条件が提示された後、次に取る(べき)行動として模範的な回答は、即ち「提示された条件をクリアしようとすること」です。そして、条件と言うからには、クリアするための要項があり、またそれは本文中で必ず明記されてあります。

ということは、換言すると、この問題は「この要項をクリアしてください」という「命令」「要求」あるいは「指示」を意味していると同義なのです。ならば、その要項部分だけに目を配ればいい話です。

単に to do が含まれていたら必至、と言い切れるものではありませんが、大概が上記のような問い方でした。特に、What 文頭の場合は十中八九そうです。ソースは貧弱ですが、試す価値はあるかと思います。

※ to do と似た系列に will do がありますが、後述しますように will do は「効果」を示すケースもありますので、一応こちらには含めませんでした。

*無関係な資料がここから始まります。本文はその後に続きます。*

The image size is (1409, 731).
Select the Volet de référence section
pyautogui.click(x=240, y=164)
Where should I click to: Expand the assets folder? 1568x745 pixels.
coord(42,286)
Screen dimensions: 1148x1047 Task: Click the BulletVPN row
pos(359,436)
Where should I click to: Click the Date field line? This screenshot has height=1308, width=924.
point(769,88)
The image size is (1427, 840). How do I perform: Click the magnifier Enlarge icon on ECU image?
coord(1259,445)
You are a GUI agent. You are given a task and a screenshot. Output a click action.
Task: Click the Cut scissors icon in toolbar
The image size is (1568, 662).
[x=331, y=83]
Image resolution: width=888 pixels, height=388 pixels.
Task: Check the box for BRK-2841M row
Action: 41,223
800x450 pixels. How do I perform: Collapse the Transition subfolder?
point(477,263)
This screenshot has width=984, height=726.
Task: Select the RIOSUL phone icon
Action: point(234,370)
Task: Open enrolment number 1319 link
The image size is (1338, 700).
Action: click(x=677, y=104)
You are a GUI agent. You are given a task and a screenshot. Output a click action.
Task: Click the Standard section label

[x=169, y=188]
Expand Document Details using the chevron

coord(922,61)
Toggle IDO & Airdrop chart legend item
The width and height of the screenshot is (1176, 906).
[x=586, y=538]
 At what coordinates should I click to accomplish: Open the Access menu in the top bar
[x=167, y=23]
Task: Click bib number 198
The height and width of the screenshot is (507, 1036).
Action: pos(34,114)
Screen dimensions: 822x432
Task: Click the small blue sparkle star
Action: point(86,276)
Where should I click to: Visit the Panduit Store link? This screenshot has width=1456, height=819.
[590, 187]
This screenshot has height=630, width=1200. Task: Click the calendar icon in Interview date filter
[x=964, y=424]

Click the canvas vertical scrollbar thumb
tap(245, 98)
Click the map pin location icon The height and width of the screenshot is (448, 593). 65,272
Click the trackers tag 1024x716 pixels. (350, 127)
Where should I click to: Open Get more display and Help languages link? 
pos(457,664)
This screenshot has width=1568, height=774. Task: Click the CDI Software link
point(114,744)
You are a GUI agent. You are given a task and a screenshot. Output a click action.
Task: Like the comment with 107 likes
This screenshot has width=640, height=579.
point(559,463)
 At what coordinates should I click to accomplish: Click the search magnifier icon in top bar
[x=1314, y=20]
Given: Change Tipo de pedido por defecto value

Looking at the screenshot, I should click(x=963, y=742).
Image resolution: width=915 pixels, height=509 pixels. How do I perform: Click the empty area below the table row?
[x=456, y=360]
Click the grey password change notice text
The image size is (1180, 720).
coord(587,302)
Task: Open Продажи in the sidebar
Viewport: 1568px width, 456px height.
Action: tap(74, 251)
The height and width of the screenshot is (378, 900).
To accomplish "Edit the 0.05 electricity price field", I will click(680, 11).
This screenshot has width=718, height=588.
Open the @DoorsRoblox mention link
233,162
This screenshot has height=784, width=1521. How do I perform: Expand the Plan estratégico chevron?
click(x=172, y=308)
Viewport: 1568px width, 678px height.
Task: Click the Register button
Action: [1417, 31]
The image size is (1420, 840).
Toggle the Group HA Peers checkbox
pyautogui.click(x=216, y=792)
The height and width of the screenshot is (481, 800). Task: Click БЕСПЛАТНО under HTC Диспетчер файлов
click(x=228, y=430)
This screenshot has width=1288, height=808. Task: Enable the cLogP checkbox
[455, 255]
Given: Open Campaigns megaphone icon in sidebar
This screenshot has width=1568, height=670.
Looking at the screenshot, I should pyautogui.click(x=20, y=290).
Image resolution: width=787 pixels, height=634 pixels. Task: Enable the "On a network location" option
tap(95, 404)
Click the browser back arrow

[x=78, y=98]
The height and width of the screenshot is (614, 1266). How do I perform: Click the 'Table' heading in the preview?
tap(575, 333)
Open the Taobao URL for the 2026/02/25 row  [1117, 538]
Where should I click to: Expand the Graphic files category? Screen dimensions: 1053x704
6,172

設問文中 will [空欄] は「結果」「効果」「成果」の意

「〇〇をした後、あなたは[空欄]する」とビフォーアフター的な設問文になっていることが多いです。大抵は何らかのサービスのメリット(advantage)が散々語られた上での設問ですので、そのサービスを利用したユーザーの未来像が問われているのは自明でしょう。

これは本文においても然りです。この問題を解く上で目をつけるのは、設問文同様 will V だったりします(そこだけではないので注意)。

そして、共通テスト英語R世界(以下、CER世界)においては、広告内にサービスのデメリット(disadvantage)は書かれておりません。譲歩の一つもありません。それらはすべてユーザーレビューが担っております。
広告として押し売りが過ぎるとも思いますが、まぁそういうものだと受け入れるしかありませんね。むしろ読む箇所が明確になり、こちらとしてはありがたいこと限りなしです。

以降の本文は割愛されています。